Son dönemde hem sosyal medyada hem de haber sitelerinde sıkça dile getirilen asbestli toprak tartışması, doğal ürünlerin güvenliği konusunda büyük merak uyandırdı. Bazı paylaşımlar, özellikle pekmez toprağı zararlı mı veya pekmez toprağı asbest içeriyor mu sorularını gündeme taşıdı. Ancak bu iddiaların önemli bir kısmı, bilimsel gerçeklerden ziyade yanlış bilgi ve terim karışıklıklarından kaynaklanıyor.
Bu yazıda; asbestli toprak nedir, nasıl anlaşılır, nerelerde bulunur ve gıda üretiminde gerçekten risk oluşturur mu sorularını bilimsel veriler ışığında inceleyeceğiz. Ayrıca, geleneksel ve modern pekmez üretiminde toprağın nasıl kullanıldığını açıklayarak, asbestli toprak pekmez üretiminde kullanılıyor mu söylentilerinin gerçeği yansıtıp yansıtmadığını da ortaya koyacağız.

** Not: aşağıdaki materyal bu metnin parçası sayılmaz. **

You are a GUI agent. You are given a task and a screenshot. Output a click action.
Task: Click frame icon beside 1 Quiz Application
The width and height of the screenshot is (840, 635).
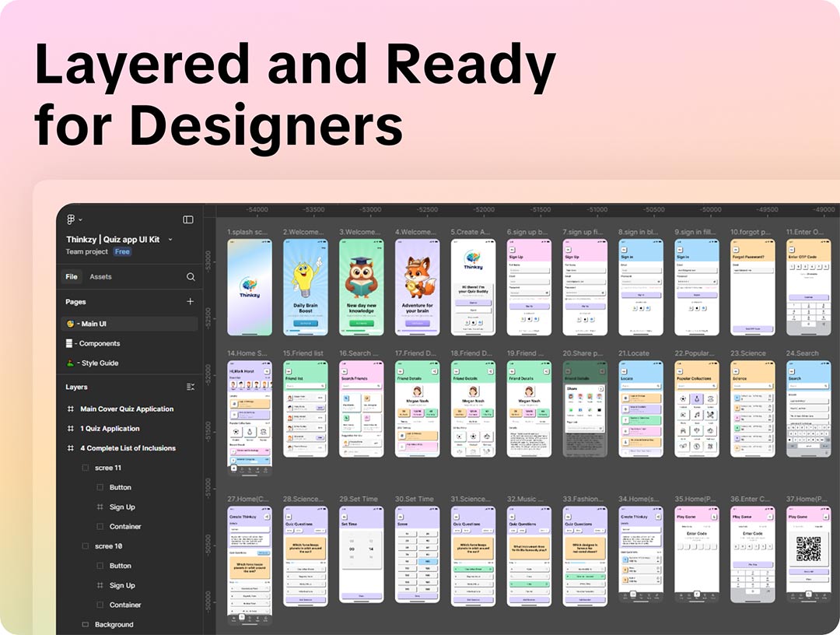coord(70,429)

Amaç; endişe yaratmak değil, bilimsel bilgiyle desteklenmiş farkındalık oluşturmaktır. Çünkü doğru bilgi hem sağlığımızı hem de geleneksel üretim kültürümüzü korumanın en güçlü aracıdır.
Doğada lifsi yapıya sahip magnezyum-silikat mineralleri içeren kayaçların zamanla ufalanmasıyla oluşan özel bir toprak türüdür. Bu mineraller örneğin krizotil, amosit ve krokidolit geçmişte inşaat, izolasyon ve sanayi sektörlerinde ısıya dayanıklı malzeme olarak kullanılmıştır. Ancak sağlık üzerindeki olumsuz etkileri nedeniyle, asbestin üretimi ve kullanımı Türkiye’de 2010 yılından itibaren tamamen yasaklanmıştır.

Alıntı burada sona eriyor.